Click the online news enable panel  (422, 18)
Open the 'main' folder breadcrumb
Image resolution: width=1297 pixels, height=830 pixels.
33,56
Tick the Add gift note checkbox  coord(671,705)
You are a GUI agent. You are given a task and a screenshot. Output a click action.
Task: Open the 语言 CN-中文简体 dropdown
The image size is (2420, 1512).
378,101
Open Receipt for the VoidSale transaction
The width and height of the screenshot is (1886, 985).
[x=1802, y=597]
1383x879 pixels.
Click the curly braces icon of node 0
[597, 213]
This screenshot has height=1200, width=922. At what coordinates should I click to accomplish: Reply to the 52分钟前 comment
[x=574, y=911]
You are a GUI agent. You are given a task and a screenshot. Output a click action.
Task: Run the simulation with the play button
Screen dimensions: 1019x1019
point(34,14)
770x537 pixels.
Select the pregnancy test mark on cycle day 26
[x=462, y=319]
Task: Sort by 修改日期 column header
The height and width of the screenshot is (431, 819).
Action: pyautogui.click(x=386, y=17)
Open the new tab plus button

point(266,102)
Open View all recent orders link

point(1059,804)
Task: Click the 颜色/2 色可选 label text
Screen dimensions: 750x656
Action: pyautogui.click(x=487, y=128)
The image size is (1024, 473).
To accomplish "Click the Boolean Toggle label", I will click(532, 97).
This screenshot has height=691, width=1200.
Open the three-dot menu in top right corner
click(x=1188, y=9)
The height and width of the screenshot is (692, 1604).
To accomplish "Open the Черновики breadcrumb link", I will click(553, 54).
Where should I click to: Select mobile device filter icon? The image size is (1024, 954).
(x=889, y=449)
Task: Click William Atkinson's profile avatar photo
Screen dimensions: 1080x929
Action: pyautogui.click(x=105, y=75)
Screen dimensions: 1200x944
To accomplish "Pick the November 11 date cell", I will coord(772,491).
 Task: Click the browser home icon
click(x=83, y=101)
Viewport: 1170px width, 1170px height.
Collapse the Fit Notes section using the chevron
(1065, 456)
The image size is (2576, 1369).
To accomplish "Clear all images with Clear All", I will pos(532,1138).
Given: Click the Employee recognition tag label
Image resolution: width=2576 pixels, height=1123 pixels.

**REQUIRED WORK**
Output as a numbered list the lines of the material starting with the line that contains "770x537 pixels." and going on through the line that contains "(x=889, y=449)", leaving out blank lines.

**EXERCISE OUTPUT**
1. 770x537 pixels.
2. Select the pregnancy test mark on cycle day 26
3. [x=462, y=319]
4. Task: Sort by 修改日期 column header
5. The height and width of the screenshot is (431, 819).
6. Action: pyautogui.click(x=386, y=17)
7. Open the new tab plus button
8. point(266,102)
9. Open View all recent orders link
10. point(1059,804)
11. Task: Click the 颜色/2 色可选 label text
12. Screen dimensions: 750x656
13. Action: pyautogui.click(x=487, y=128)
14. The image size is (1024, 473).
15. To accomplish "Click the Boolean Toggle label", I will click(532, 97).
16. This screenshot has height=691, width=1200.
17. Open the three-dot menu in top right corner
18. click(x=1188, y=9)
19. The height and width of the screenshot is (692, 1604).
20. To accomplish "Open the Черновики breadcrumb link", I will click(553, 54).
21. Where should I click to: Select mobile device filter icon? The image size is (1024, 954).
22. (x=889, y=449)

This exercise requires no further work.